» **ФРАГМЕНТ ТЕКСТА**:

■ ■ ■ ■ ■ ■ ■

Но это киоски, журналы, Так сказать, присказка, закуска перед обедом, селедочка. Перейдем же к сказке.
Количество книжных магазинов не поддается описанию. У нас в Киеве, на Крещатике, их три (если считать «Пассаж», некое ответвление от Крещатика, внутренняя улица, где я жил). Здесь же, на одном бульваре Сен-Жермен (он, правда, подлиннее Крещатика), их не меньше двадцати. И так чуть ли не на каждой улице, — только на Шанз-Элизе (Елисейских полях) их нет ни одного! Там шик, роскошь, кафе, кинотеатры и банки. (И наш, к слову, «Аэрофлот», огороженный со всех сторон, оцепленный полицией с автоматами, — «хулиганы» бьют витрины!)
Треть или четверть книжных магазинов антикварные — заходить не будем, это выше наших сил.
Зайдем только в три. Нет, в четыре. Те, которых я больше всего боюсь. Два из них на рю Риволи — оба английские, — «Смит» и «Галиньяни». Третий — «Арткуриаль» — на рю Матиньон, недалеко от Шанз-Элизе. И четвертый — упоминавшийся мною уже «FNAC».
Начнем с него — в нем, по непонятным мне причинам, все книги на 20% дешевле. Поэтому всегда толпы. Кроме книг — пластинки. Есть и фотоотдел. И обязательная фотовыставка.
Первое, что бросается в глаза, когда заходишь, это десятка полтора-два мальчишек, сидящих на полу и листающих «банд дессинэ» — комиксы. Взрослые делают то же самое, только стоя.
Прилавков нет, все, тискаясь, роются на полках. Где-то бродят продавцы, которых не сразу и найдешь.

■ ■ ■ ■ ■ ■ ■

» **ЗАДАНИЕ**: Почему, согласно отрывку о парижских книжных магазинах выше, в «FNAC» всегда толпы?

» **ЗАПИСИ**:
■ ■ ■ ■ ■ ■ ■

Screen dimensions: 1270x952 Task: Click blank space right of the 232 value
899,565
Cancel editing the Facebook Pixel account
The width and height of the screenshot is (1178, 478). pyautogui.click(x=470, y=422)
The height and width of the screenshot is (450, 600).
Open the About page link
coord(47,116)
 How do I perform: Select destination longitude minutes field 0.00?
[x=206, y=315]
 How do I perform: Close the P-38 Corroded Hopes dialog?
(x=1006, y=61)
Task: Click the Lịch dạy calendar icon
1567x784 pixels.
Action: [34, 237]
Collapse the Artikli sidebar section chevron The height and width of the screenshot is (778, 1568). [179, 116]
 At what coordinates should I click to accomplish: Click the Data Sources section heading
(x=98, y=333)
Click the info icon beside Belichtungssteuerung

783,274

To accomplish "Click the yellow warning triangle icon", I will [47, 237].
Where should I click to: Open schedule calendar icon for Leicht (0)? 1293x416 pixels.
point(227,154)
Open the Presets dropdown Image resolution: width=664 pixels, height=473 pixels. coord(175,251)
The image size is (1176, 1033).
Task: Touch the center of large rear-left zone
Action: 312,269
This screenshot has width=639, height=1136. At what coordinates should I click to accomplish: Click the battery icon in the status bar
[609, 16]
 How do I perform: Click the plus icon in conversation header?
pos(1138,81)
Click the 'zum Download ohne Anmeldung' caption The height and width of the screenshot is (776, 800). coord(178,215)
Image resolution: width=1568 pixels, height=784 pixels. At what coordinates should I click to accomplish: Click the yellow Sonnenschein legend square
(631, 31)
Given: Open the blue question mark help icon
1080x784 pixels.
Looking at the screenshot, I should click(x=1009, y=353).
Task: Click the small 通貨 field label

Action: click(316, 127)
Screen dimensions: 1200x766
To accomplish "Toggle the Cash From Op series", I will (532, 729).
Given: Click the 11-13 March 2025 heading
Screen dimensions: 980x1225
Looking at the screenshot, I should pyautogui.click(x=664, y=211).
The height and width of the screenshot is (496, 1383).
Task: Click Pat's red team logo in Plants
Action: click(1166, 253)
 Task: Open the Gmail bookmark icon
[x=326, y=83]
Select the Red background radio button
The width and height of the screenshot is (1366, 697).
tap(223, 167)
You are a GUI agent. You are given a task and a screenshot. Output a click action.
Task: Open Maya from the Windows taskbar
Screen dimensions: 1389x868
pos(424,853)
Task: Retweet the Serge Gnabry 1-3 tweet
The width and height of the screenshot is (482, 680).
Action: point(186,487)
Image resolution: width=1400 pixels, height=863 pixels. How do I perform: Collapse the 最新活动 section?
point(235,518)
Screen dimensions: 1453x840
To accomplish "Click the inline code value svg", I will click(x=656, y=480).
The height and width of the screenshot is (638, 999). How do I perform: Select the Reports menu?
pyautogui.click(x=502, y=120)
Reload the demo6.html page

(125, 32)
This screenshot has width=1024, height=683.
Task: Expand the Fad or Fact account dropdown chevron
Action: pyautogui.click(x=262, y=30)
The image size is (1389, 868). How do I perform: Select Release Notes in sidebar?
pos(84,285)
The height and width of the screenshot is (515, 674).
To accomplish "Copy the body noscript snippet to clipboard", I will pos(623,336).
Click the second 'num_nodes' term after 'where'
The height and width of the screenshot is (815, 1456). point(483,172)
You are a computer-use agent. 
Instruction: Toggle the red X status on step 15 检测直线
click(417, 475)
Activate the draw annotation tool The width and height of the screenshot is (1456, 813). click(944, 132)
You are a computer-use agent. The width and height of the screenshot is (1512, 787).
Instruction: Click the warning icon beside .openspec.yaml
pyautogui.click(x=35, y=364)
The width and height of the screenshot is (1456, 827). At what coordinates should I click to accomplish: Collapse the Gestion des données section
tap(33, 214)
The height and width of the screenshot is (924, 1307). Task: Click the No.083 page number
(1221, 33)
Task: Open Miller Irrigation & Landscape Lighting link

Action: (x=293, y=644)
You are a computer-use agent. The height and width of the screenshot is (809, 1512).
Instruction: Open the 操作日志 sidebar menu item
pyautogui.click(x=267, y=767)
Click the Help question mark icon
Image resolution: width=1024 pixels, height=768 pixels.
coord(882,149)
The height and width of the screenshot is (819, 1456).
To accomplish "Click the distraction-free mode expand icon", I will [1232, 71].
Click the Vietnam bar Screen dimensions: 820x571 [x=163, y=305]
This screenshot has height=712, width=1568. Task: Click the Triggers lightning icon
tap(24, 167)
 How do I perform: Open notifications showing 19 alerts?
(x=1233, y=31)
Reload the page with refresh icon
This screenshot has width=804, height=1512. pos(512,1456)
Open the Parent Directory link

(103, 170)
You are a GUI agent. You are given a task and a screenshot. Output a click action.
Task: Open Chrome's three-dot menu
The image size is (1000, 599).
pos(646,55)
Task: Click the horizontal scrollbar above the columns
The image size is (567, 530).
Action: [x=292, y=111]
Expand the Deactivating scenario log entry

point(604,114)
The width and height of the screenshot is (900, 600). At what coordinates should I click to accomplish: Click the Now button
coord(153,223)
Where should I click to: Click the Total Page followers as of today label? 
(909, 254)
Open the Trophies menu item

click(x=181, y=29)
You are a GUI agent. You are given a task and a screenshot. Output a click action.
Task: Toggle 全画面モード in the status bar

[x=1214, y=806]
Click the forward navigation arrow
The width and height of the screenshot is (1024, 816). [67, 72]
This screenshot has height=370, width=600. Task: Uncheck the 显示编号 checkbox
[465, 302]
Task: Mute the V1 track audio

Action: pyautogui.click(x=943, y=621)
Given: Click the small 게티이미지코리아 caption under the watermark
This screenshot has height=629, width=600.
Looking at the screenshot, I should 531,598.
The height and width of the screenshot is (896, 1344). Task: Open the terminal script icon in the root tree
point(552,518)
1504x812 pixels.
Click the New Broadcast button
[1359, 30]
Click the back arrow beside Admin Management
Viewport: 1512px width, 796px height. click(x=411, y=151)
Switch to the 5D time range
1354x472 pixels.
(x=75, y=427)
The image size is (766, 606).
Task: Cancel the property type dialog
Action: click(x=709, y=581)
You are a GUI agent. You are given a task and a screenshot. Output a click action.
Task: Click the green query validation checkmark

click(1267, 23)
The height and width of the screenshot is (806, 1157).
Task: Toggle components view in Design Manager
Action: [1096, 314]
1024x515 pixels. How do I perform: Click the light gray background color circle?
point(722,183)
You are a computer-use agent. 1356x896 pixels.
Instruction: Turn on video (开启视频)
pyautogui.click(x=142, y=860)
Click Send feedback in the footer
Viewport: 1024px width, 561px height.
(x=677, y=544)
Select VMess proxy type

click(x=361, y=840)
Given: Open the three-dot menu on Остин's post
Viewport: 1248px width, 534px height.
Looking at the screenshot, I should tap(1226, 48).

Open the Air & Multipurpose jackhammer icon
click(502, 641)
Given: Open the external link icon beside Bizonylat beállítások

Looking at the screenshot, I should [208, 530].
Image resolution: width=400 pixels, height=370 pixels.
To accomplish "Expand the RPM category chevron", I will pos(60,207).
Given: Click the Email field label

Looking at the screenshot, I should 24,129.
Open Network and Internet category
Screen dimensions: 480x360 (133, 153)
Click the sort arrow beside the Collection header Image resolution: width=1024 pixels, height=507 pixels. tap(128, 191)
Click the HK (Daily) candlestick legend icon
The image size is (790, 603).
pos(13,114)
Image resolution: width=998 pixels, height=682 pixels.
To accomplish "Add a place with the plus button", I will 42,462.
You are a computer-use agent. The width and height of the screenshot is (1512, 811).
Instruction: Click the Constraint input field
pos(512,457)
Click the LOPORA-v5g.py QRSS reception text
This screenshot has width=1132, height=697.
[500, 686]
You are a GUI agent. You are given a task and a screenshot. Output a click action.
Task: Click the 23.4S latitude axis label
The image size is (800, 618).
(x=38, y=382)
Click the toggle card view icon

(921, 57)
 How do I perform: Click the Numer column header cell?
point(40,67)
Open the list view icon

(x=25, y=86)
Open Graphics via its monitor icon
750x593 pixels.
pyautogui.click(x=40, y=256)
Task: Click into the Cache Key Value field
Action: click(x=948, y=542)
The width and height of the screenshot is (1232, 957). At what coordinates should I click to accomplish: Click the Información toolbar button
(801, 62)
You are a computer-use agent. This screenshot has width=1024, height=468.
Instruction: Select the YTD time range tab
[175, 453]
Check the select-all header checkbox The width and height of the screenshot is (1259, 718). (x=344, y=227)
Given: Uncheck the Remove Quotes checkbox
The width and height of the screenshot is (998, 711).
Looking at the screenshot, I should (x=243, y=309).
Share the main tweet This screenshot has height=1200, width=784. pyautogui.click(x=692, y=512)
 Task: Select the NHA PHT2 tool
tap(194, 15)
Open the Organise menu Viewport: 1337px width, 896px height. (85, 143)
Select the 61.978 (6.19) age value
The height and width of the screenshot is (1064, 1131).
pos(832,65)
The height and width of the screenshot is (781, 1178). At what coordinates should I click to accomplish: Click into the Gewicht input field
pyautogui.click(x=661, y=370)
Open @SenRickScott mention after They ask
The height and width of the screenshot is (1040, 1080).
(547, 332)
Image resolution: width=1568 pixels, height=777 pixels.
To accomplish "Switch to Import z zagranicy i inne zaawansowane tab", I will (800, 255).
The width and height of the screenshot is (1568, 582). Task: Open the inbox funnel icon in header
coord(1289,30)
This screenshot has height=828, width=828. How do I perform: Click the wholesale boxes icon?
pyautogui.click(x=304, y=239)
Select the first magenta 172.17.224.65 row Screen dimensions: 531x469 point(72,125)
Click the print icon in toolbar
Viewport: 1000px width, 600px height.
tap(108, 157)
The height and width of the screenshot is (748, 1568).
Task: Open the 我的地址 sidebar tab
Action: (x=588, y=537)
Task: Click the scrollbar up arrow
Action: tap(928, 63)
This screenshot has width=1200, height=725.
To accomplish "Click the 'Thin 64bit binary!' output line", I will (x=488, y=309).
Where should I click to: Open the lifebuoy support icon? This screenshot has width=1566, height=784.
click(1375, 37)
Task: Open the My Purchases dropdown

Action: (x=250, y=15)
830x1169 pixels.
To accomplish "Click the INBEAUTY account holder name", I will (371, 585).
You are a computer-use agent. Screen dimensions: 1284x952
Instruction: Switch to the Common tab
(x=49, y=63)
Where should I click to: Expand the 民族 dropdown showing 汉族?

■ ■ ■ ■ ■ ■ ■

» **ОТВЕТ**: Потому что все книги в нём на 20% дешевле.